第1話-3

「ん……」


 かすかにうめいて目を開けると、見慣れない天井が見えた。

 周囲を見渡そうと頭を動かすと、ひたいに置かれていた布がぱたりと落ちる。


 そういえば熱があったんだっけと思いながら手をひたいに当ててみるが、自分で自分の体温はよくわからないものだ。上がったままなのか下がったままなのか、判断できない。

 だが身体はずいぶん楽になっていて、ゆっくり起き上がっても、めまいなどを起こすことはなかった。


「何時かしら……、えっ」


 横を見たミーティアはぎょっとした。

 リオネルが壁によりかかるようにして、腕組みしてうとうと眠っていたのだ。


「……ちょっと、そんな小さな椅子の上でうたた寝して、転げ落ちても知らなくてよ」

「んあ?」


 彼のひざに手が届いたので、ゆさゆさと揺さぶって起こすと、リオネルがパチッと目を開けた。


「……あれ、いつの間にか眠ってたか……。てか、ミーティアが起きてる」

「起きてちゃ悪いわけ?」

「悪くはない。ってか元気だな……やっぱり脅威の回復力。チューリ殿じゃなくてもあきれ返るぜ」


 彼はふわぁっとあくびをしながら、両手を伸ばしてコキコキと肩のあたりを鳴らした。


 いつもと変わらぬ彼の様子にミーティアは想像以上にほっとする。

 先ほどまで見ていた夢は、夢と言うにはあまりにリアルで生々しかった。もしかしたら本当に、彼の過去をのぞき見てしまったのかもしれない。


夢見ゆめみ……という奴かしら)


 夢を媒介ばいかいとして、そのひとの過去や未来、前世なども見ることができるというのが夢見の能力だ。


(聖女の中にまれにそういったことができる者もいると聞いたことはあるけれど……実際にできる聖女はそうそう現れないし、見たこともないから、どういうものか知らなかった)


 それがまさか、こんな無意識にできてしまうものなんて。ミーティアは思わずごくりとつばを呑み込んだ。


「熱は下がったみたいだが、顔色があんまよくないな。まだどっか調子悪いか?」


 リオネルが心配そうに尋ねてくる。

 どう説明しようか悩んだが、とにかく、他人の過去を勝手に見てしまうなんて褒められたことではない。ミーティアは非難されることも覚悟で、正直に打ち明けた。

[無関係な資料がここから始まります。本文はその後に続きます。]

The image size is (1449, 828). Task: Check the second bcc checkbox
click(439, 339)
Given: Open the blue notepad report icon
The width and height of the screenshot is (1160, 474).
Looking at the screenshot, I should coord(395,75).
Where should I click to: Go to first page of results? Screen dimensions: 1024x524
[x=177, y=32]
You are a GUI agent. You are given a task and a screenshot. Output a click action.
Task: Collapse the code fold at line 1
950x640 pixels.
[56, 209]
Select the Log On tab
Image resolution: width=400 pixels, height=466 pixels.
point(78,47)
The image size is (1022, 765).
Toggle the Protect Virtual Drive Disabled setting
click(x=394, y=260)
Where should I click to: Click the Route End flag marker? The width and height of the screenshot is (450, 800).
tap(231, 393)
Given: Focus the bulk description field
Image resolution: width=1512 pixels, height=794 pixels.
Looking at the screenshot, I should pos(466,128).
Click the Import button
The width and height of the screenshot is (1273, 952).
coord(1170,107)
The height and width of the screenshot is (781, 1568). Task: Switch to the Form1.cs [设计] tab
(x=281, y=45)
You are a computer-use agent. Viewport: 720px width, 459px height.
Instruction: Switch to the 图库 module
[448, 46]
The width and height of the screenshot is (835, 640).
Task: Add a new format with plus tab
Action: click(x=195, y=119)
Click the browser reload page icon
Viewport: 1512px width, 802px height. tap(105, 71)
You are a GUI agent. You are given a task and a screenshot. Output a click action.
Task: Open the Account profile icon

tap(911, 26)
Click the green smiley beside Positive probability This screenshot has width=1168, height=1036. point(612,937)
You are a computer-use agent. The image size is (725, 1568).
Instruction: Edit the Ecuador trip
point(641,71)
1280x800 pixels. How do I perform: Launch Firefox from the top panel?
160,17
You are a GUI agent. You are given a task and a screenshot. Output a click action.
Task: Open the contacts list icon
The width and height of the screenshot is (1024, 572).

「ごめんなさい、さっきまで夢で……あなたの過去をのぞき見てしまっていたみたい」


 リオネルは「は?」と目を丸くする。

 ミーティアは少なくない気まずさを覚えながら「実は……」と事の次第を話した。


「はー……聖女ってそんなこともできるのか? なんの役に立つかわかんねぇ能力だけど、無意識にひとのあれこれが見えるのは、そりゃあ気分はよくないよな」


 驚くことに、リオネルは自分の過去を無遠慮に見られたことより、見てしまったミーティアの心情をおもんぱかってきた。


「……怒らないの? あまりにデリカシーに欠けた行為だったわ」

「意識的にやられたんなら気分は当然よくないが、無意識だったんだろう? それじゃあ、もうしかたないだろう。それに、見られて恥ずかしい過去を歩んできたとも思っていない」


 リオネルはきっぱり言いきった。